The philanthropic and charity sectors (and those organisations who have charity status) are aware that the government has at this stage, shied away from changing the rules governing registered charities: Am sure it would not have escaped Dr Henry’s notice that charity status and the taxation benefits pertaining to this status make up for the lousy pay for staff. Given that there is a pay-equity case before Fair Work Australia, the removal of charity status can only occur with huge pay rises to workers in those organisations designated as charities. And who is going to pay for these huge pay rises? It is fundamental that workers are entitled to be treated with dignity and to be rewarded accordingly, but someone will ultimately have to pay.
I look forward to the federal government making some announcements about the principles that could underpin a national disability insurance scheme, whether as part of additional responses to the review of taxation or as a result of Productivity Commission deliberations.
To finish, I do wish the Opposition would develop coherent policy positions rather than simply repeating the mantra about how Australian’s should pay less tax. Talk about “nay-sayers!”
18 June 2010
Congratulations to the Parliament on passing the legislation on paid parental leave
This week, federal parliament finally passed a bill that will provide parents 18 weeks paid leave at the minimum wage. The definition of “parent” refers to either parent, and also brings in adoption under the umbrella. The laws will take effect on January 1 and has built into it a maximum salary qualification.

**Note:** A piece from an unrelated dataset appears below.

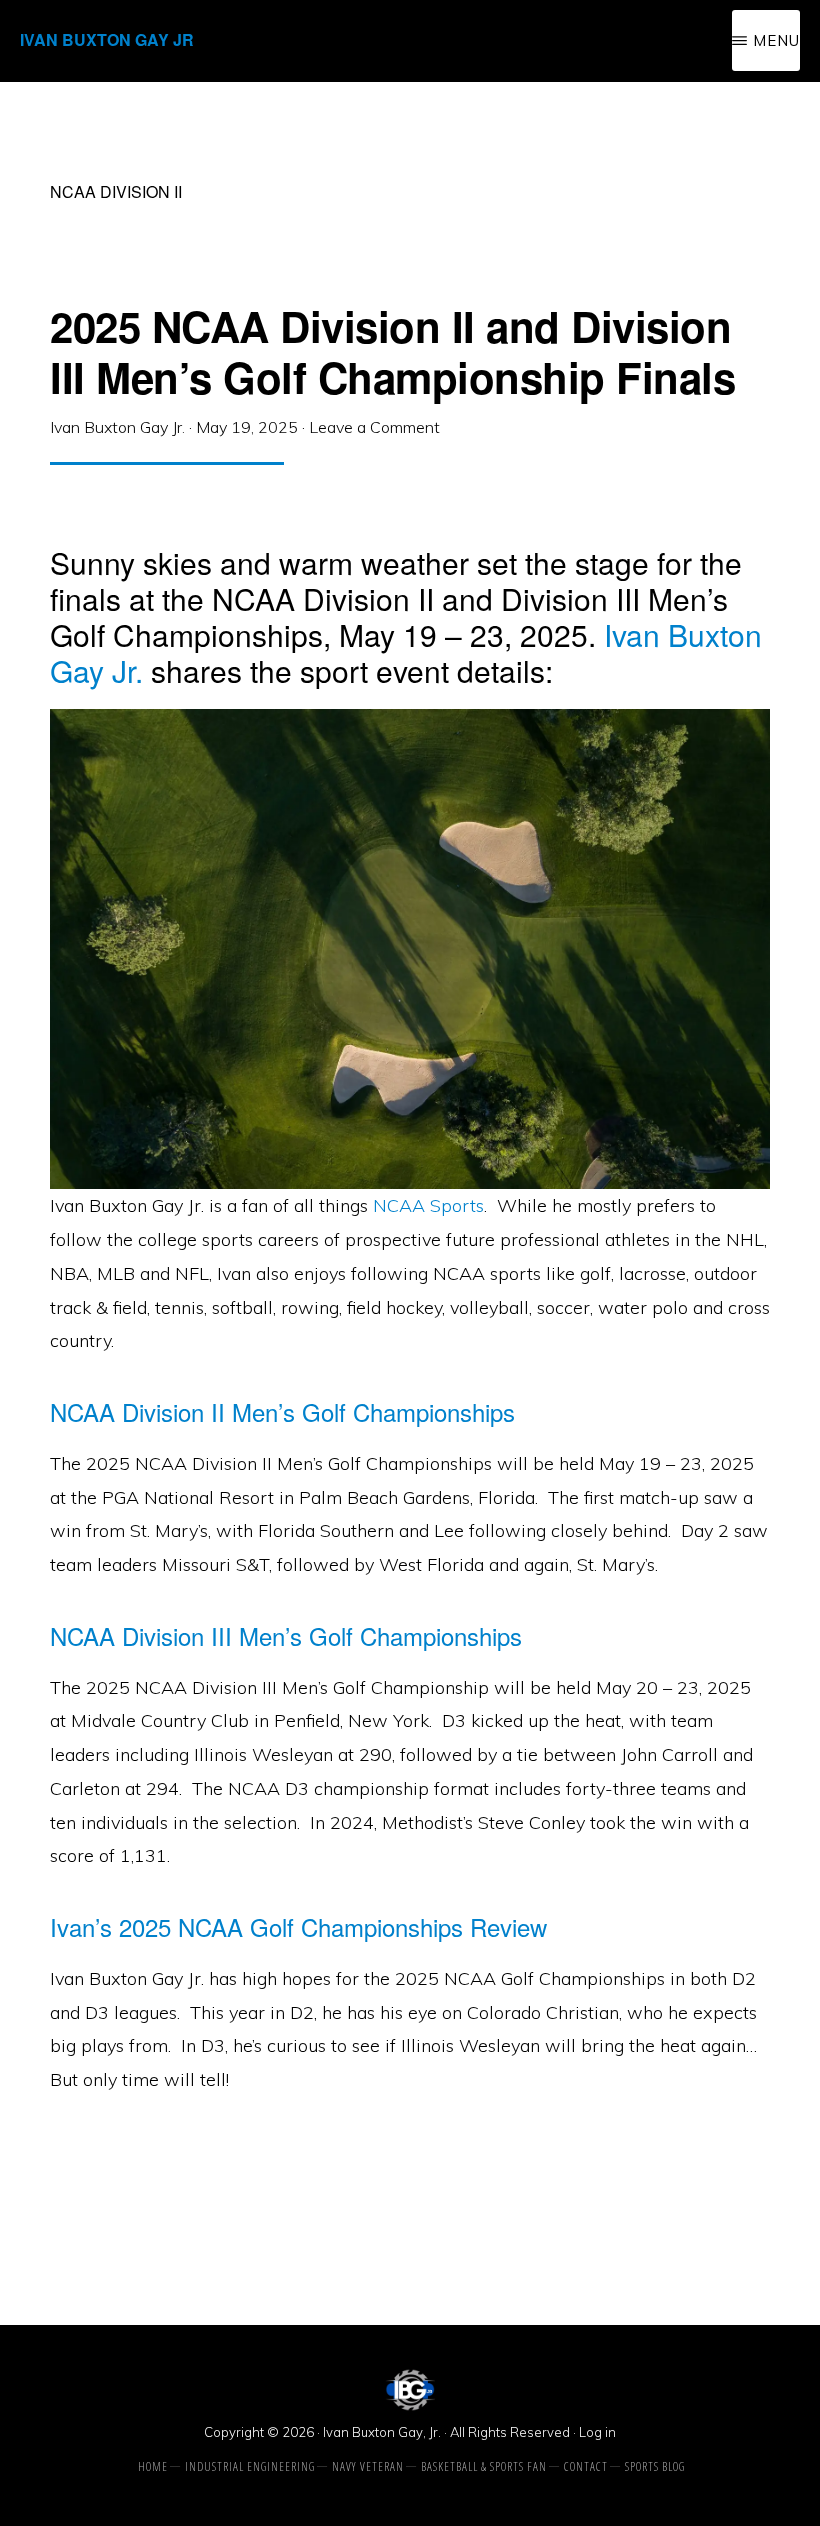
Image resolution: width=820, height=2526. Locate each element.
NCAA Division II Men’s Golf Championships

This is the first major substantial change to working conditions since the equal pay case of many decades ago, and makes the older piece of legislation allowing 12 months unpaid maternity leave pale into insignificance.
Yet, with this most radical legislation, the Melbourne “Age” relegated it to page 8, along with other bits and pieces on federal politics. At least the “Herald Sun” gave it page 1 – strange for a paper that has a traditional and stereotyped outlook on life and society!
In the end, the Opposition supported the bill, saying that they will make improvements when (and if!) they become the government at the next election. The one spanner in the works was Senator Fielding – surprising – no! He appears to be working assiduously to attract the ultra-traditional/family values/domestic role for women votes in order to be re-elected to the Senate. It remains to be seen if he gets enough first preference votes to make up a whole quota to get him into the Senate without relying on preference deals. He is clearly signalling to all and sundry that, at the next election, he is not confident of getting any preference deals from other significant parties.
If any of the parties have any real understanding of how Australian society works – rather than how people would like Australian society to work – preference deals with religious-based groups like Family First and their representatives, will be dismissed out of hand.
Getting back to the parental leave – the issue now for all employers is to seriously think about their responsibilities in providing additional parental leave. In the not-for-profit sector, many agencies already allow for twelve weeks paid parental leave and have done so for several years. This is in order to retain valued and skilled workers given the low salary base in this sector.
One of the unintended consequences to the new law is that many mothers (especially) will return to work after 18 weeks, foregoing the rest of their unpaid leave allowance. This is to be regretted, if this is what transpires.
I still look forward to another piece of public policy becoming reality – the introduction of a National Disability Insurance Scheme.